begin Record extracts

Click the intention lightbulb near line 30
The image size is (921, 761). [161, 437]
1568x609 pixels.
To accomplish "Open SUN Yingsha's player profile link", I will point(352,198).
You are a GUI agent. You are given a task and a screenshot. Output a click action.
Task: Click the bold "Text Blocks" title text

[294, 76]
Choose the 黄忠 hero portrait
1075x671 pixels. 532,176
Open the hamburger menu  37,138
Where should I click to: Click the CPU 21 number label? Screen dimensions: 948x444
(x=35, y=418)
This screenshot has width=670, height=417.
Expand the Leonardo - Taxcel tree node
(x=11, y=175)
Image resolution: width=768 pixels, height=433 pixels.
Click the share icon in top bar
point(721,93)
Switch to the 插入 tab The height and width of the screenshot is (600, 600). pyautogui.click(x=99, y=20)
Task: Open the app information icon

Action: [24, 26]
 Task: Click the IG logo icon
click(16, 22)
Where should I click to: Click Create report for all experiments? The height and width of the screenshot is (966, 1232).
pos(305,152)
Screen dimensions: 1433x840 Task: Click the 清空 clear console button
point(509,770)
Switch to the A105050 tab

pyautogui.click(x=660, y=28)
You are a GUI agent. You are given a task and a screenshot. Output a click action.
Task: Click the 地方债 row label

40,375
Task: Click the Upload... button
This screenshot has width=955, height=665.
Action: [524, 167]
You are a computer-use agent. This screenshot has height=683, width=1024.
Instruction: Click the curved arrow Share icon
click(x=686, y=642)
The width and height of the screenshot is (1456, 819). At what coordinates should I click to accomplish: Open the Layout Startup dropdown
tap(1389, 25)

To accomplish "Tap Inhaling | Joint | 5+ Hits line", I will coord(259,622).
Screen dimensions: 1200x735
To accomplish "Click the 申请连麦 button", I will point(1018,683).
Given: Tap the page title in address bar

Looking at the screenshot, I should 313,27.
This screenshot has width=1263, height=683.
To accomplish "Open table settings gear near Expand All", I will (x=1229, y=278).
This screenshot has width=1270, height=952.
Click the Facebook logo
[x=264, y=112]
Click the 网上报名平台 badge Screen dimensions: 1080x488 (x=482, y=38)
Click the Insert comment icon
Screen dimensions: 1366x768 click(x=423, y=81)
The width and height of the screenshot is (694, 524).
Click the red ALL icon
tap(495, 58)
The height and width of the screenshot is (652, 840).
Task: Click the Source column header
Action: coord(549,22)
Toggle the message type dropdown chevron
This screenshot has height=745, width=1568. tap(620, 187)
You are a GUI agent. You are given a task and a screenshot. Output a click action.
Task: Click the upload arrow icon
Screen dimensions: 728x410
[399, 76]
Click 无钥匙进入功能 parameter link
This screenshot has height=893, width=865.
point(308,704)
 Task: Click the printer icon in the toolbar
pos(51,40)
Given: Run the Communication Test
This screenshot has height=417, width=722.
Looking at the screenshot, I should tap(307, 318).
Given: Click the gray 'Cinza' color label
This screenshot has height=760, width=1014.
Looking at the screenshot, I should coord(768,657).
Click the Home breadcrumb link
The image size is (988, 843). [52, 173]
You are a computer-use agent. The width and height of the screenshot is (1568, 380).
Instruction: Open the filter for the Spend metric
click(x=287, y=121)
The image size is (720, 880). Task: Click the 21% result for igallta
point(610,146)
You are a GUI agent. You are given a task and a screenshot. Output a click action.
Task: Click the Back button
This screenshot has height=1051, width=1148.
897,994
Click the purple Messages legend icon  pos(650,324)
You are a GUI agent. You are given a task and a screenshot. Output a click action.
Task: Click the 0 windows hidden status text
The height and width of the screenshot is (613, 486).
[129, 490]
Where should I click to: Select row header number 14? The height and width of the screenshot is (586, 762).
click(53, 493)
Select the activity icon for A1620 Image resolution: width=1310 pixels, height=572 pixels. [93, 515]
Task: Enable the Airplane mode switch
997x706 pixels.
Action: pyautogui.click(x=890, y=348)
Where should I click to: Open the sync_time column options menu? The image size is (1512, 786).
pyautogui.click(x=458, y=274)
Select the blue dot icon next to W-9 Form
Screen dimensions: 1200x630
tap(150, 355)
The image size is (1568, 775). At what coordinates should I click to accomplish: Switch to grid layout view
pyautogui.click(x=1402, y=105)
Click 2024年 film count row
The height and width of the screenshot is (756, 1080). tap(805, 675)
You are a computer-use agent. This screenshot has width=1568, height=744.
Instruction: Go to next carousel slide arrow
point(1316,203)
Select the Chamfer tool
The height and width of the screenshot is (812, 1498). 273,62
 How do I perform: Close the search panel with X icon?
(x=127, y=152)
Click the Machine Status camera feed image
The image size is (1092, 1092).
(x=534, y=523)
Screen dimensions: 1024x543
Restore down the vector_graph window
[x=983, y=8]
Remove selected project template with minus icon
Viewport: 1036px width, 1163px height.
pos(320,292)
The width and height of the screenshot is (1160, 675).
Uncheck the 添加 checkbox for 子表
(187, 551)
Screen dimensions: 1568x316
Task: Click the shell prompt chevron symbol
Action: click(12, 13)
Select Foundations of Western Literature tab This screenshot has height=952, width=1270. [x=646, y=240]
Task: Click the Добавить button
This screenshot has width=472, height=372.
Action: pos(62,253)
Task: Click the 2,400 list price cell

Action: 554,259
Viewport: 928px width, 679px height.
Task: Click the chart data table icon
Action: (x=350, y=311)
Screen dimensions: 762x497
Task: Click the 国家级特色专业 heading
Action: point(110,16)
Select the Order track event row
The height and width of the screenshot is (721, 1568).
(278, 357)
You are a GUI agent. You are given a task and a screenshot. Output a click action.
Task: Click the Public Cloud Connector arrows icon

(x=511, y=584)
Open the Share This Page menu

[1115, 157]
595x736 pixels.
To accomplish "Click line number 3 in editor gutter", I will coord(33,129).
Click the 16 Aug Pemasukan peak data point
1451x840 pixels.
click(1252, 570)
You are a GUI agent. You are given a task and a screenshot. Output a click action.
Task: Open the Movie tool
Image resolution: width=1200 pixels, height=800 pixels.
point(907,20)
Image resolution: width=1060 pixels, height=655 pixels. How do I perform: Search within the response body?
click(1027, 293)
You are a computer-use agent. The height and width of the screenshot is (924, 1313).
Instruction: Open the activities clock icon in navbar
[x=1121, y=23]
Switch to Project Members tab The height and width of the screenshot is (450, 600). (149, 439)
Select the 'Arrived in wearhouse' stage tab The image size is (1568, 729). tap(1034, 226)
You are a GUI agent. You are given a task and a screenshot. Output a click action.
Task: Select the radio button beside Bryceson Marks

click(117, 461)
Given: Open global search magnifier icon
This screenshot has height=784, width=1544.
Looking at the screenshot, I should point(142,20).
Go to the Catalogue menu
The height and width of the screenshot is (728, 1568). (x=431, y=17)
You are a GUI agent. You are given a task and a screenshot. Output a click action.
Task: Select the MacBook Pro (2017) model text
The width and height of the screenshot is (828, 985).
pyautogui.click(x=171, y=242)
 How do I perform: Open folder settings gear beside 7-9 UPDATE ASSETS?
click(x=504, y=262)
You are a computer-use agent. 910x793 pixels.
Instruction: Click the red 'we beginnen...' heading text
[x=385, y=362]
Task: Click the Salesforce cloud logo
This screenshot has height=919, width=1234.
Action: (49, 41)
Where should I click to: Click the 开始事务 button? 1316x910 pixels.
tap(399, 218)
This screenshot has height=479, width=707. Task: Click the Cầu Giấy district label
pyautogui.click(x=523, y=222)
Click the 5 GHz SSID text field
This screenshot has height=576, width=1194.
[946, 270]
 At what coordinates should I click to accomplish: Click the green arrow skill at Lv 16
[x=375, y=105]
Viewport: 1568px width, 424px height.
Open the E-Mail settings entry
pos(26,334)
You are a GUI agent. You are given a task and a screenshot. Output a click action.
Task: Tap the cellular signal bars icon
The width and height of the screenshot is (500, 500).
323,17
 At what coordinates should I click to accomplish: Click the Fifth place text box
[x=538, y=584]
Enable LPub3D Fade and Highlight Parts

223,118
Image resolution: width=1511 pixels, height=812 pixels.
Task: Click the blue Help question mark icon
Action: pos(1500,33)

end Record extracts

**Short problem:**
Reproduce the records from the line with "Select the activity" to the line with "Action: pos(62,253)", both included, without any changes.

**Finished exercise:**
Select the activity icon for A1620 Image resolution: width=1310 pixels, height=572 pixels. [93, 515]
Task: Enable the Airplane mode switch
997x706 pixels.
Action: pyautogui.click(x=890, y=348)
Where should I click to: Open the sync_time column options menu? The image size is (1512, 786).
pyautogui.click(x=458, y=274)
Select the blue dot icon next to W-9 Form
Screen dimensions: 1200x630
tap(150, 355)
The image size is (1568, 775). At what coordinates should I click to accomplish: Switch to grid layout view
pyautogui.click(x=1402, y=105)
Click 2024年 film count row
The height and width of the screenshot is (756, 1080). tap(805, 675)
You are a computer-use agent. This screenshot has width=1568, height=744.
Instruction: Go to next carousel slide arrow
point(1316,203)
Select the Chamfer tool
The height and width of the screenshot is (812, 1498). 273,62
 How do I perform: Close the search panel with X icon?
(x=127, y=152)
Click the Machine Status camera feed image
The image size is (1092, 1092).
(x=534, y=523)
Screen dimensions: 1024x543
Restore down the vector_graph window
[x=983, y=8]
Remove selected project template with minus icon
Viewport: 1036px width, 1163px height.
pos(320,292)
The width and height of the screenshot is (1160, 675).
Uncheck the 添加 checkbox for 子表
(187, 551)
Screen dimensions: 1568x316
Task: Click the shell prompt chevron symbol
Action: click(12, 13)
Select Foundations of Western Literature tab This screenshot has height=952, width=1270. [x=646, y=240]
Task: Click the Добавить button
This screenshot has width=472, height=372.
Action: pos(62,253)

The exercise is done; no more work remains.